While ridged, spherical, or cone superhydrophobic surfaces have been extensively utilized to explore the droplet impact dynamics and the possibility of reducing contact time, superhydrophobic surfaces with a single small pillar have received less attention. Here, we report the rebound and splashing phenomena of impact droplets on various single-pillar superhydrophobic surfaces with the pillars having smaller or equal sizes compared to the droplets. Our results indicate that the single-pillar superhydrophobic surfaces inhibit the droplet splashing compared to the flat ones, and the rebound droplets on the former sequentially exhibit three morphologies of top, bottom, and breakup rebounds with the increasing of Weber number, while those on the latter only show the (bottom) rebound.
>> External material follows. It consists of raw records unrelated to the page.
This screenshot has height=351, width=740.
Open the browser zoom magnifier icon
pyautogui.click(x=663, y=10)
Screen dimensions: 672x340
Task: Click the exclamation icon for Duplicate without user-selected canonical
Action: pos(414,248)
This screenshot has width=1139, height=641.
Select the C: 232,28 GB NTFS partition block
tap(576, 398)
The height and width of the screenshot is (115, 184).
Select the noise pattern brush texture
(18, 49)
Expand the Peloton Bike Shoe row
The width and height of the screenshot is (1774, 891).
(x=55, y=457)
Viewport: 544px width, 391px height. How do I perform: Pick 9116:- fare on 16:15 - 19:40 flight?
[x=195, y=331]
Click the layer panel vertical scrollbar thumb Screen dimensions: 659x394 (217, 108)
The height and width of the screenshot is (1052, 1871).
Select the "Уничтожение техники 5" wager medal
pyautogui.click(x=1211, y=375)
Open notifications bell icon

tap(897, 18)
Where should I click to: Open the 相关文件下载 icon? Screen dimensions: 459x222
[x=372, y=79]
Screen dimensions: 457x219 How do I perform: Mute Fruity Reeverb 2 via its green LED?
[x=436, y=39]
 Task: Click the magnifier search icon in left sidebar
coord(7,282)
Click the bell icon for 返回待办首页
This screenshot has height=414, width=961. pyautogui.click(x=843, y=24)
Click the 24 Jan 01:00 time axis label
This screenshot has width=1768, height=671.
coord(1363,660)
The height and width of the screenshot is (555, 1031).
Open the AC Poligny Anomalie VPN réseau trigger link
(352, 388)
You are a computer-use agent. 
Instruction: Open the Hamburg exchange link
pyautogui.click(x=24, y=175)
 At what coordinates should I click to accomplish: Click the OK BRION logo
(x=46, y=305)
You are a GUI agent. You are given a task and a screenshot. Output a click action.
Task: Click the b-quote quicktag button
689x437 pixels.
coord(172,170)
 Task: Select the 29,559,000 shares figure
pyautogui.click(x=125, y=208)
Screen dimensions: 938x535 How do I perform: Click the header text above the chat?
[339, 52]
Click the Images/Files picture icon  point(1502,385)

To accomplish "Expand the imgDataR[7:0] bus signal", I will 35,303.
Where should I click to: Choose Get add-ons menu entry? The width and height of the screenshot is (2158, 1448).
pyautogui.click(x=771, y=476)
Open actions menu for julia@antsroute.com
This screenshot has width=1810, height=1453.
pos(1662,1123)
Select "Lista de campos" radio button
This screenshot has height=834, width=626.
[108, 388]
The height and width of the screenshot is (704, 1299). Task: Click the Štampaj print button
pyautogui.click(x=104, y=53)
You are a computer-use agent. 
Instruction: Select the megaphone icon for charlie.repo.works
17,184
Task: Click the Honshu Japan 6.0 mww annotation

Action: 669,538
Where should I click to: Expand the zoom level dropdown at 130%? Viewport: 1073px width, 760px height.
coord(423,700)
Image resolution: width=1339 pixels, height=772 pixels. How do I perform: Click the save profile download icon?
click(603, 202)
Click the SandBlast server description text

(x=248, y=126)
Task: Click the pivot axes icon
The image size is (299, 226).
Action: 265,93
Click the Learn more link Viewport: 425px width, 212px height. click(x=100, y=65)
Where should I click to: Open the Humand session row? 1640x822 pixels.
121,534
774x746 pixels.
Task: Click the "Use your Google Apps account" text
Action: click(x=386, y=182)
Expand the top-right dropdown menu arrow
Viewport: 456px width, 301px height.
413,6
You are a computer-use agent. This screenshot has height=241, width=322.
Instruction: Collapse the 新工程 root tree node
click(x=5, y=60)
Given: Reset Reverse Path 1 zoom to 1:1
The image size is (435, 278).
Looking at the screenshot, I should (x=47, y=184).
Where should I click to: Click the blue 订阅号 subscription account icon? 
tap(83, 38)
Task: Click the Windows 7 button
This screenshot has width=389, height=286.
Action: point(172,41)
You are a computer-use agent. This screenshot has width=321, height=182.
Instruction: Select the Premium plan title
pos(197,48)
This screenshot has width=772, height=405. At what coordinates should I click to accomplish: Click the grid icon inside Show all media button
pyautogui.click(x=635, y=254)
The pillar significantly enlarges the droplet spreading factor but hardly changes the droplet width. Both the relations between the maximum spreading and width factors and the Weber number on all surfaces approximately follow a classical 1/4-power law. Reduction in the contact time is observed for the rebound droplets on the single-pillar superhydrophobic surfaces, dependent on the rebound morphology. Specially, the breakup rebound nearly shortens the contact time by more than 50% with a larger pillar-to-droplet diameter ratio yielding a greater reduction. We provide scaling analyses to demonstrate that this remarkable reduction is ascribed to the decrease in the volume of each sub-droplet after breakup. Our experimental investigation and theoretical analysis provide insight into the droplet impact dynamics on single-pillar superhydrophobic surfaces.